A good read. Thank you Robert. As a nontheist, I don't feel equipped to speak about deities or higher powers. I like the idea of deep introspection. I agree that it ought to be a daily rather than an annual practice. I also think it's good that your spiritual practices are evolving. May we all ever evolve.
I can never connect to this liturgy, but then again, I can never connect to any liturgy, and I've been in so many in my religious travels. The only place I think I've ever felt at home spiritually is in Quaker meeting, where all is silent except when someone feels so moved to speak that they must rise and share their message.
Yom Kippur is particularly challenging. So much of that liturgy seems to presume that you are not engaging in constant reflection, that your life is not, in general, about improving yourself, that you're only considering these questions once a year, and finding yourself lacking. But I'm always asking those questions. I'm always wondering what the greater truth is, the greater morality. And I'm always (sometimes correctly, sometimes not) finding myself lacking.
But I never say anything about it (except to my husband, who loves YK), because everyone else seems really into it, so thank you, Robert, for writing this.
Thanks for sharing this Robert - interesting thoughts. While I personally found meaning on Yom Kippur, it's less from the perspective of cowering before G-d and more from the communal aspect of being amongst other Jews, even though I don't feel I have real "community"
However, the most meaningful moments of this year's Yamim Nora'im came this past Sunday, when our family unit, myself, Lara & the boys, made our annual Tashlich pilgrimage (we're not sticklers for dates) to this beautiful spot on the Snohomish River that we have been coming to for the last few years.

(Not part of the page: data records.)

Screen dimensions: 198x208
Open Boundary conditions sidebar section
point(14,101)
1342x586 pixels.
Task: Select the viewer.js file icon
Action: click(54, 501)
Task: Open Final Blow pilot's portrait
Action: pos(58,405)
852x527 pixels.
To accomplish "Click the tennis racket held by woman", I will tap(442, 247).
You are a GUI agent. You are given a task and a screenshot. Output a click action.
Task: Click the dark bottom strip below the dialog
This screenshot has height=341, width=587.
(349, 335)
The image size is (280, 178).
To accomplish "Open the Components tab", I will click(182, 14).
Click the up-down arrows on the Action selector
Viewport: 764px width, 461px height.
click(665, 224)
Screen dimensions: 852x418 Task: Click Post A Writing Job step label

On the way we read a very thoughtful commentary by Rabbi Will Berkovitz that was the focus of our conversation. Here's a link to his words. Hope they're as meaningful to you, as one who I consider a real thinker, as they were to us.
http://www.huffingtonpost.com/rabbi-will-berkovitz/forgiving-god-on-yom-kippur_b_5927334.html
One of the things I spoke about this year is the fact that Yom Kipour is not only about the individual - the first person plural nature of the liturgy makes it as much of a communal spiritual experience as an individual one. While examining your own thoughts and deeds, you have to say 'we' instead of 'I' - to "move to the plural," which is the phrase I coined in my Kol Nidre talk - in order to make the introspective work effective. I wonder, Robert: did being new to the Jewish community in which you davened made it harder for any sense of that to happen? I also wonder if part of the reason so many people have difficulty with this holiday and its liturgy is because so many people don't feel genuinely connected to the Jewish community they're davening in. A big part of why I work so hard to build that sense of connection in our community is so that our plural spiritual connections can happen. But I know that's not a common experience.